Model Overview
This model, adpretko/x86_to_armv8mac_qwen25coder_3p0b_full, is a specialized fine-tuned version of the Qwen/Qwen2.5-Coder-3B-Instruct base model. With 3.1 billion parameters and a context length of 32768 tokens, it is designed for code-centric applications.
Key Specialization
The primary focus of this model is on tasks related to x86 to ARMv8 Mac architecture translation. It was fine-tuned using a series of specific datasets: x86_to_armv8mac_000 through x86_to_armv8mac_006. This indicates an optimization for understanding and potentially assisting with code migration or analysis between these two distinct CPU architectures, particularly for Apple Silicon environments.
Training Details
The model underwent training with a learning rate of 2e-05, a batch size of 1 (with 8 gradient accumulation steps, totaling an effective batch size of 8), and was trained for 0.5 epochs.

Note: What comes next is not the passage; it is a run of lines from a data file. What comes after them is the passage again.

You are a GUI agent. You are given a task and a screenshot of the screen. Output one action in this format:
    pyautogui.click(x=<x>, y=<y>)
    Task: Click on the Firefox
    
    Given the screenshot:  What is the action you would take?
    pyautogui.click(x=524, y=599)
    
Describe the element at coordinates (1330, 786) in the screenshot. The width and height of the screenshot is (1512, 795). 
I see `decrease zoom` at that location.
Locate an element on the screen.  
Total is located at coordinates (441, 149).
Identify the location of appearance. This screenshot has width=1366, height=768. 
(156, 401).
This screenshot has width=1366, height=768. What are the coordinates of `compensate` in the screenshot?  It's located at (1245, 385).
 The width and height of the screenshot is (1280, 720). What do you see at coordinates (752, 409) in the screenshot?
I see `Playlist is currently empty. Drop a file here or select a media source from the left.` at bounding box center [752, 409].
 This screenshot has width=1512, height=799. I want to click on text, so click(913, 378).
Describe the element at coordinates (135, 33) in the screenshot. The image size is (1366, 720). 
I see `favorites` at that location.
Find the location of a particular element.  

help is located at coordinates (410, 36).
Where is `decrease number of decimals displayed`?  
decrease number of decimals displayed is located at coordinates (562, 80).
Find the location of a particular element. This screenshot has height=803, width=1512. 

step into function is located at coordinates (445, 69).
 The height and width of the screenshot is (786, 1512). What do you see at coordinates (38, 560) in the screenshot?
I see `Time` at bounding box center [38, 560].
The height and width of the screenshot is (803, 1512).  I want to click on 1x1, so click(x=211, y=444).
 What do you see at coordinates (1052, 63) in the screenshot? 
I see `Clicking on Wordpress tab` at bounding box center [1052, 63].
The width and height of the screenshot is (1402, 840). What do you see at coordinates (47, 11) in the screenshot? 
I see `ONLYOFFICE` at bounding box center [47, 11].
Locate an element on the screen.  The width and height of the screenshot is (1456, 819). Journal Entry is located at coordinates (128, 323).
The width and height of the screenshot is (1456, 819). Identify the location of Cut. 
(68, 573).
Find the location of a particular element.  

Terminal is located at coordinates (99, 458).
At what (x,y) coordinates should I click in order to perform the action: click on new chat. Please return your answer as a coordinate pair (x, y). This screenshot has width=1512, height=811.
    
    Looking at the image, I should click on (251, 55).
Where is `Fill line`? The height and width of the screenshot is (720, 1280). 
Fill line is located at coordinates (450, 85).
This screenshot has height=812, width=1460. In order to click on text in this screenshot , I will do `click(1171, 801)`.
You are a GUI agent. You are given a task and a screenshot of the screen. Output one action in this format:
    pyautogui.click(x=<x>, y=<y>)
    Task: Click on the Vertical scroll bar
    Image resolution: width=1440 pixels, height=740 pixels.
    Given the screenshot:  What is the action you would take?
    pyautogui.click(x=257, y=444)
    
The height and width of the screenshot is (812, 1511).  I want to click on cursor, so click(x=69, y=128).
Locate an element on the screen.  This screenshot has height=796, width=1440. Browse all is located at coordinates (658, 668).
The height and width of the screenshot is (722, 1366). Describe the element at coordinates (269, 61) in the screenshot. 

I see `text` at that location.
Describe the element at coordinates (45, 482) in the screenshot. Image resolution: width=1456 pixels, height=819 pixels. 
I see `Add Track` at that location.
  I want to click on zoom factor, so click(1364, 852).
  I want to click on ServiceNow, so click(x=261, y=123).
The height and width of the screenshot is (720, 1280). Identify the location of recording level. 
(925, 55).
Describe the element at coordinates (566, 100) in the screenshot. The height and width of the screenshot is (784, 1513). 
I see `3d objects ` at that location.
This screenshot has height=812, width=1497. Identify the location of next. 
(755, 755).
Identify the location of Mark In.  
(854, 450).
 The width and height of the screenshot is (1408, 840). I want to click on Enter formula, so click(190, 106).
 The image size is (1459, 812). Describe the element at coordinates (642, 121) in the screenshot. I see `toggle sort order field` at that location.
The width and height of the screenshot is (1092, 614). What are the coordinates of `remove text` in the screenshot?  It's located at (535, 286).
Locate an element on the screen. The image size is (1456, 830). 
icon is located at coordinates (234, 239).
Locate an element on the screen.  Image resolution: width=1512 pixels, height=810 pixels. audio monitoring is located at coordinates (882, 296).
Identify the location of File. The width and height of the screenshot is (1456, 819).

The optimizer used was adamw_torch with cosine learning rate scheduling and a warmup ratio of 0.03.
Intended Use Cases
Given its fine-tuning datasets, this model is likely best suited for:
- Assisting with code conversion from x86 to ARMv8 for macOS.
- Analyzing code differences or compatibility issues between these architectures.
- Generating or suggesting code snippets relevant to cross-architecture development on Apple Silicon.